Hif3a-flox Mouse

Hif3a, the hypoxia-inducible factor 3 alpha subunit, is a key regulator in the transcriptional response to changes in oxygen concentration, being part of the hypoxia-inducible transcription factors (HIFs) family. It is involved in multiple biological processes such as lung development and the metabolic process of fat tissue, and has potential connections to energy metabolism-related pathways [1,2]. Gene-knockout (KO) mouse models are valuable tools in studying Hif3a's function.
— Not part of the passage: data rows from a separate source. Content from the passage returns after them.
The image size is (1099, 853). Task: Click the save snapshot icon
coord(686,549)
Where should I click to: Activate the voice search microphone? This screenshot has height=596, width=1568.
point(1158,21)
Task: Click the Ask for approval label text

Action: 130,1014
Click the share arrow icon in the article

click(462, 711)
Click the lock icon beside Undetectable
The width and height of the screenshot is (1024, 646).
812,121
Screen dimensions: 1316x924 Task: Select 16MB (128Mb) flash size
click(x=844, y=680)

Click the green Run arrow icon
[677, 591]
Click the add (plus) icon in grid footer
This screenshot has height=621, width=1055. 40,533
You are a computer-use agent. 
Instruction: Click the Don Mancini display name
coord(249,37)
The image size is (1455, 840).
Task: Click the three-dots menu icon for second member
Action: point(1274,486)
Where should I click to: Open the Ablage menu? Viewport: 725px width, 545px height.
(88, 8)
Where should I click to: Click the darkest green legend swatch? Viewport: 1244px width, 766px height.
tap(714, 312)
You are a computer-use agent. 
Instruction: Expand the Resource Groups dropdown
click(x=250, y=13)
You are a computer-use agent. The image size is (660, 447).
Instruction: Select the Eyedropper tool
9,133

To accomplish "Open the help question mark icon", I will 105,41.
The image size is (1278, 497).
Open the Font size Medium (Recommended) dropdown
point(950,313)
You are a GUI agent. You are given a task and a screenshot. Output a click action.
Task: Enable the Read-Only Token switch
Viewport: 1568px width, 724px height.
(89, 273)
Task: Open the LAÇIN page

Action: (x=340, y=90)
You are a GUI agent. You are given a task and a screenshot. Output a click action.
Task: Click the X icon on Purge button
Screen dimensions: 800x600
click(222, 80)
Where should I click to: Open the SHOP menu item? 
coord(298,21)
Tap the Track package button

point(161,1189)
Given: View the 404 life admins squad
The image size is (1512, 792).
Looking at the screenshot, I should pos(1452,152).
In Hif3a gene-disrupted mice, abnormal alveoli structure was observed, including a reduced number of alveoli and thickened alveolar walls, leading to early neonatal death. This indicates Hif3a's crucial role in maintaining the structure and function of alveoli [1]. In adipocyte studies, inhibiting Hif3a in murine pre-adipocyte 3T3-L1 cell line promoted "browning" of white adipocytes, activating thermogenesis, which reveals its role in energy metabolism regulation [2].

In conclusion, Hif3a is essential for lung development, especially in alveoli structure and function, and also plays a significant role in energy metabolism, particularly in the regulation of adipocyte browning. The use of Hif3a KO mouse models has provided important insights into its functions in these biological processes and related disease conditions such as neonatal lung-related disorders and metabolic disorders [1,2].